On a beaucoup dit et répété que les émeutiers n'avaient pas de revendications. Certes. Pourtant on sait ce que vit une partie non négligeable des jeunes qui habitent ces cités dégradées : le déni de citoyenneté, des humiliations ordinaires qui vont du délit de faciès au délit d'adresse. Bref, c'est un profond sentiment d'injustice et de mépris. D'où une demande d'égalité des droits, de reconnaissance, de respect.

Ces émeutes ont été un formidable court-circuit de toutes les médiations politiques, au sens conventionnel du terme. Les émeutiers et leurs relais sont arrivés à s'imposer comme acteurs, à imposer leur calendrier et à interpeller l'Etat au plus haut niveau. Dans ce sens-là, c'est une forme d'entrée en politique, un événement fondateur qui marquera toute une génération. Nul romantisme là-dedans. Car, pour autant, ces émeutes n'ont eu aucun débouché réellement politique. Ni les partis de gauche, ni les partis d'extrême gauche, ne se sont saisi de la question des quartiers populaires «immigrés». Quant à la droite, elle a, depuis longtemps, multiplié les signes d'ouverture, sans être beaucoup plus crédible sur le fond.

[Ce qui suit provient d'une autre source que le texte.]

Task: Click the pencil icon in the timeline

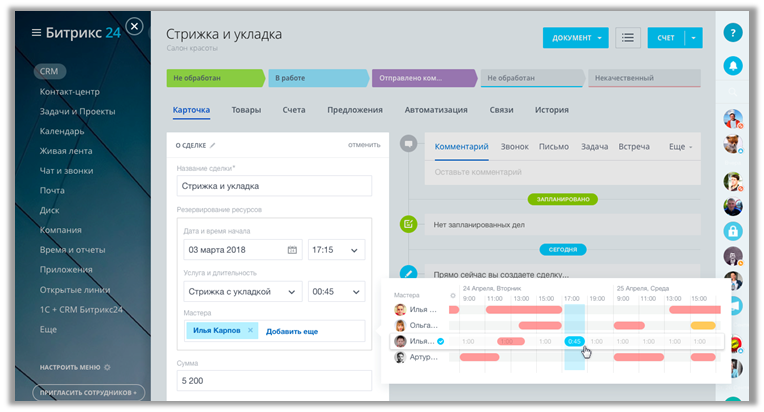Action: click(x=408, y=273)
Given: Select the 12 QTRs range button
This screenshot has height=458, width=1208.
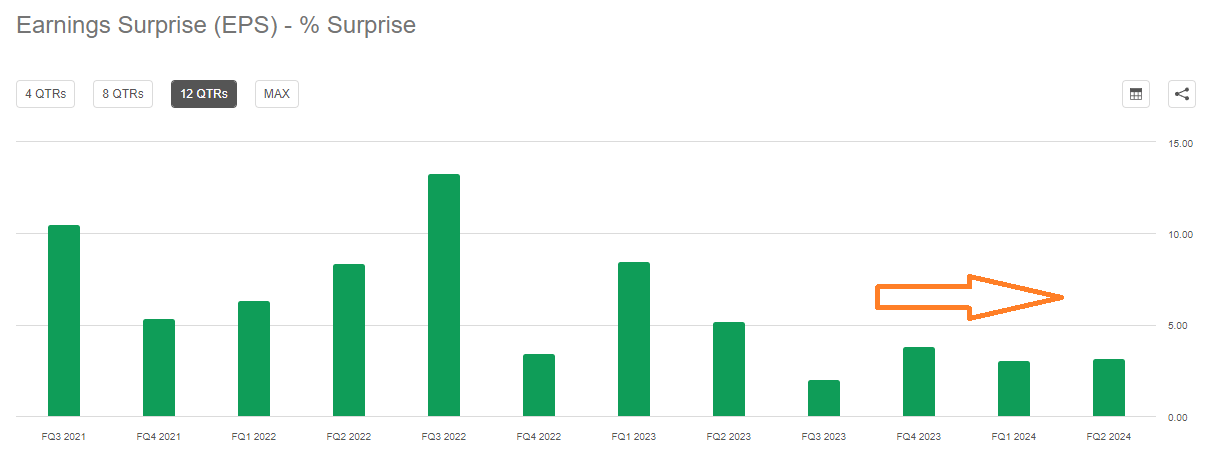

Quelle est l'articulation entre les émeutes de 2005 et les manifestations anti-CPE de début 2006 ?

On a beaucoup discuté des points communs et des différences entre ces deux actions collectives, y compris lorsque la violence des «casseurs» a occupé le devant de la scène. La continuité chronologique et politique déjà évoquée ne doit pas masquer la divergence du statut des participants aux émeutes et aux manifestations. En effet, les émeutes ont mis en scène des jeunes garçons issus des classes populaires, assimilés à l'immigration, peu politisés et encore moins syndiqués, en proie à l'exclusion sociale. Les manifestations anti-CPE firent apparaître les différentes figures d'une jeunesse lycéenne et étudiante, composée de filles et de garçons issus en majorité des classes moyennes, ayant en commun de miser son avenir sur la réussite scolaire pour échapper à la précarité incarnée par le CPE. Et encore cette vision est-elle trop simple. Ainsi, on aurait tort d'unifier la situation sociale des quartiers populaires et les caractéristiques des populations qui y vivent.

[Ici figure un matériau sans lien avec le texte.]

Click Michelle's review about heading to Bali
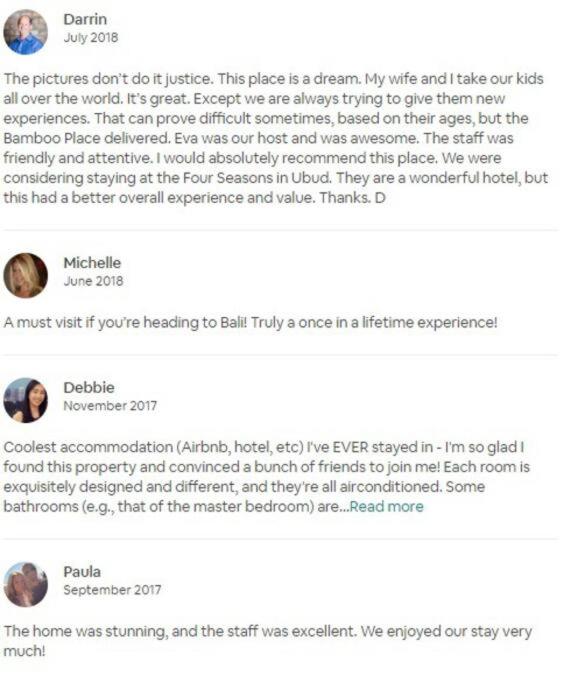This screenshot has height=683, width=578. coord(250,322)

De même, les protestations collectives - ayant mobilisé les lycéens, les étudiants et les salariés contre le CPE - traduisent l'hétérogénéité des positions face aux ressources scolaires et des conditions de vie. Il reste que, malgré leur différence intrinsèque, ces deux formes de protestation collective sont peu concevables dans des sociétés occidentales où individualisation et dépolitisation sont allées de pair.

Vous dites que «la haine du flic a remplacé la haine de classe».

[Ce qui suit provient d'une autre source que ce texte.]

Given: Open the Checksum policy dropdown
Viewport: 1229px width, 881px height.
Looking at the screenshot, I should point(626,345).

On vivait auparavant dans une société fortement structurée par des clivages de classe et évidemment dans les milieux populaires : l'ennemi de classe était lié au monde du travail dont la traduction politique était claire. On vit désormais dans une société où les clivages de classe se sont fortement effacés sans avoir pour autant disparu, où dans les «quartiers», les jeunes générations ont des performances scolaires en hausse mais sont handicapées par les discriminations à l'embauche. Pour les plus exclus, les jeunes du ghetto profond, comme le disent certains, le travail est un monde abstrait, hors de portée. Dans ce contexte-là, la police joue un rôle capital.

D'un côté, c'est l'ennemi principal, jeunes et moins jeunes y sont confrontés au quotidien avec tout ce que l'on connaît sur les contrôles d'identité multiples, les provocations verbales, les coups de pression ! D'un autre côté, quand on parle avec des jeunes de ces cités, notamment les «petits», chacun évoque des situations traumatisantes. Il y a un contentieux très fort, d'ailleurs inimaginable quand on vit hors de ces quartiers. Mais, par ailleurs, se cristallise sur la figure du policier, une somme de sentiments, d'expériences, d'injustices, de formes de domination qui n'arrivent pas à se dire dans le langage des classes, la grammaire du monde du travail, dans les conflits de l'entreprise. Donc, la haine du flic correspond à une expérience directe, mais en même temps, elle offre un langage pour évoquer malaises et frustrations.

Vous pensez que les rapports jeunes-police se sont encore dégradés.

Le contentieux entre les jeunes et la police date du début des années 70 avec les premières émeutes de la banlieue lyonnaise. C'est une question centrale qui est mise sur le devant de la scène par un certain nombre d'acteurs mais qui, en même temps, ne cesse d'être refoulée, oubliée. Après l'épisode de SOS Racisme, dans les années 80, qui traduit l'évacuation des problèmes d'ordre public au profit des problèmes de l'école et de l'insertion professionnelle, on assiste à un retour du refoulé : ce sont les émeutes de Vaulx-en-Velin.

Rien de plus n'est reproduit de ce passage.